The code inside of the hmpp region is computed on the GPU. The region begins with the #pragma hmpp region directive and is enclosed in curly brackets. Memory is copied from the CPU to the GPU at the start of the region and back from the GPU to the CPU at the end of the region.

```\$ hmpp --io-report cc vecAdd-region.c -o vecAdd.out
```

Output:
The compiler will output the following:

```In GROUP 'vecadd'
Parameter  'n' has intent IN
Parameter  'a' has intent IN
Parameter  'b' has intent IN
Parameter  'c' has intent INOUT
```

We see that n, a, b, and c will be copied into the GPU while c will be copied out. This will produce the correct output although the GPU is doing the extra work of copying over the content of c to the GPU when it is unnecessary. Memory management will be looked at further in the Game of Life tutorial.

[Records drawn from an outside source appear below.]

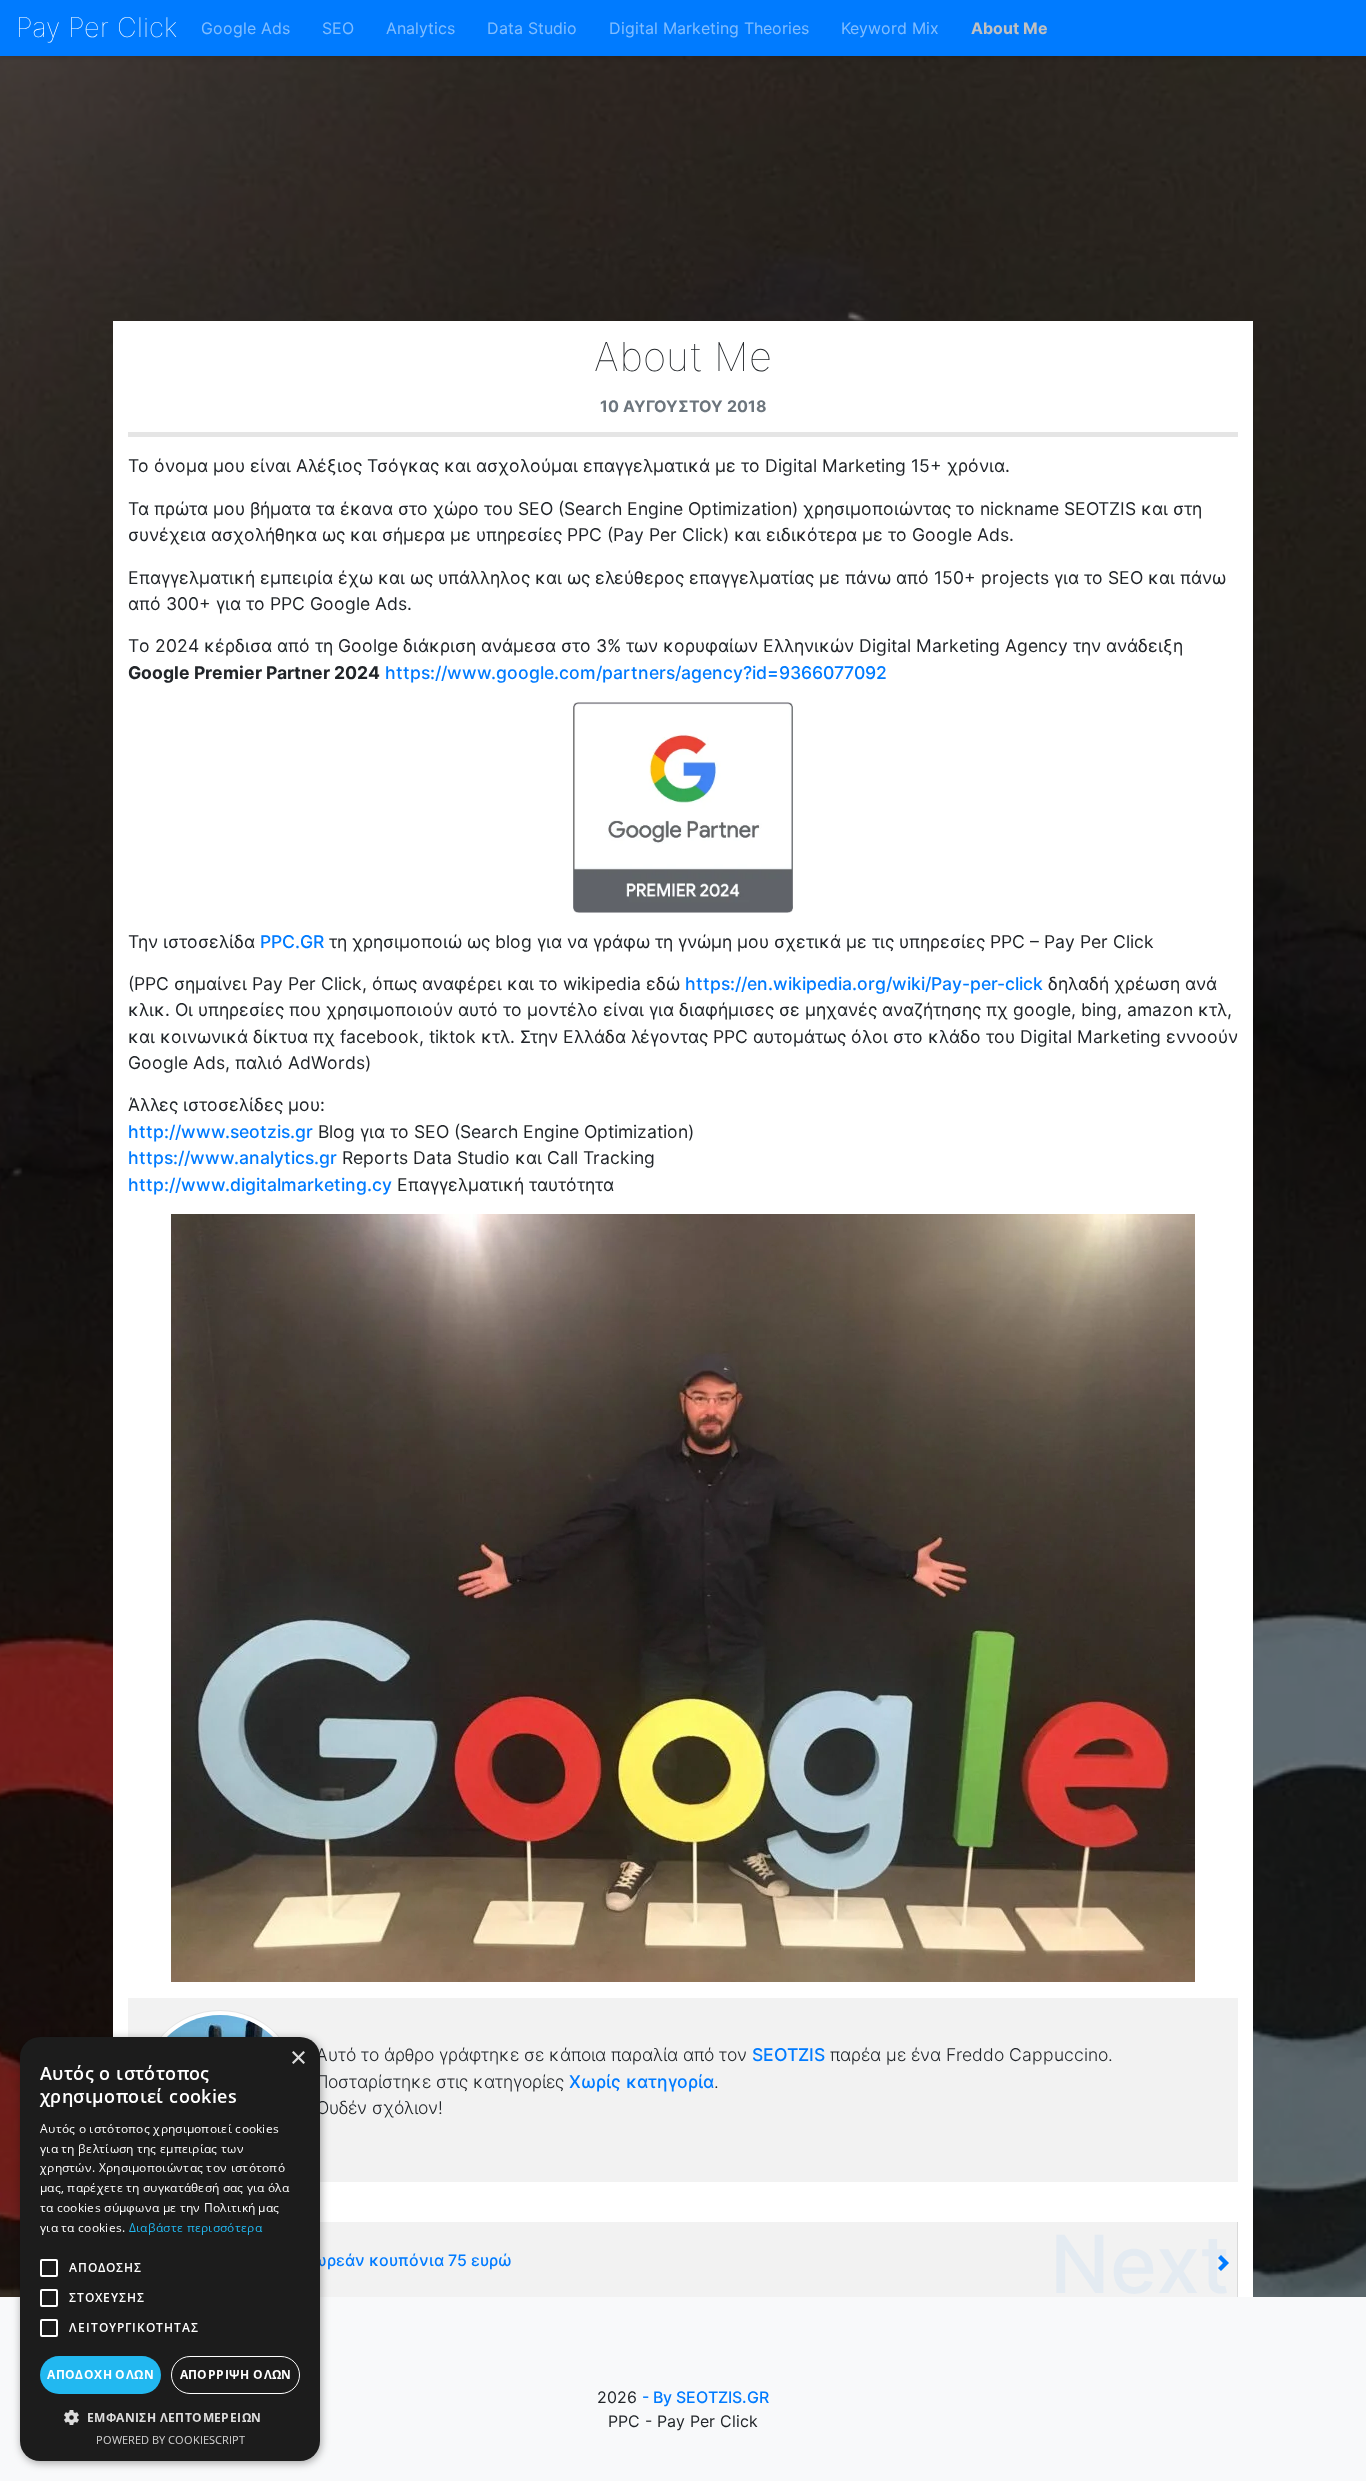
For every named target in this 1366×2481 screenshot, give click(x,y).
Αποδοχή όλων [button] (100, 2374)
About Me (1009, 28)
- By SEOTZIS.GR (705, 2397)
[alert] (170, 2249)
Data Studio (532, 28)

```hmpp: [Info] Generated codelet filename is "vecadd_cuda.cu".
hmppcg: [Message DPL3000] vecAdd-region.c:37: Loop 'j' was gridified (1D)
```

The compiler tells us that it has created the CUDA file vecadd_cuda.cu for the region. The second line tells us that the loop starting on line 37 with induction variable ‘j’ will be parallelized on the GPU and that the kernel will launch with a 1 dimensional grid of thread blocks.

Modifications from CPU code in bold

```program main

! Size of vectors
integer :: n = 100000

! Input vectors
real(8),dimension(:),allocatable :: a
real(8),dimension(:),allocatable :: b
!Output vector
real(8),dimension(:),allocatable :: c

integer :: i
real(8) :: sum

! Allocate memory for each vector
allocate(a(n))
allocate(b(n))
allocate(c(n))

! Initialize content of input vectors, vector a[i] = sin(i)^2 vector b[i] = cos(i)^2
do i=1,n
a(i) = sin(i*1D0)*sin(i*1D0)
b(i) = cos(i*1D0)*cos(i*1D0)
enddo

! Sum component wise and save result into vector c

do i=1,n
c(i) = a(i) + b(i)
enddo

! Sum up vector c and print result divided by n, this should equal 1 within error
do i=1,n
sum = sum +  c(i)
enddo
sum = sum/n
print *, 'final result: ', sum

! Release memory
deallocate(a)
deallocate(b)
deallocate(c)

end program
```

```!\$hmpp vecAdd region, target=CUDA,  args[*].transfer=atcall
do i=1,n
c(i) = a(i) + b(i)
enddo
```

The code inside of the hmpp region is computed on the GPU. The region begins with the !\$hmpp region directive and ends with the !\$hmpp endregion directive. Memory is copied from the CPU to the GPU at the start of the region and back from the GPU to the CPU at the end of the region.

```\$ hmpp --io-report ftn vecAdd.f90 -o vecAdd.out
```

Output
The compiler will output the following:

```In GROUP 'vecadd'
Parameter  'n' has intent IN
Parameter  'n_1' has intent IN
Parameter  'n_2' has intent IN
Parameter  'a' has intent IN
Parameter  'n_4' has intent IN
Parameter  'n_5' has intent IN
Parameter  'b' has intent IN
Parameter  'n_7' has intent IN
Parameter  'n_8' has intent IN
Parameter  'c' has intent INOUT
Parameter  'i' has intent INOUT
```

The current HMPP compiler doesn’t do too well with the Fortran version, copying in several variables that are not used. For now we will need to ignore these erroneous variable copies and their associated warning messages. We do see that n, a, b, and c will be copied into the GPU while c will be copied out. This will produce the correct output although the GPU is doing the extra work of copying over the content of c to the GPU when it is unnecessary. Memory management will be looked at further in the Game of Life tutorial.

```hmpp: [Info] Generated codelet filename is "vecadd_cuda.cu".
hmppcg: [Message DPL3000] vecAdd-region.f90:29: Loop 'i' was gridified (1D)
```

The compiler tells us that it has created the CUDA file vecadd_cuda.cu for the region. The second line tells us that the loop starting on line 29 with induction variable ‘i’ will be parallelized on the GPU and that the kernel will launch with a 1 dimensional grid of thread blocks.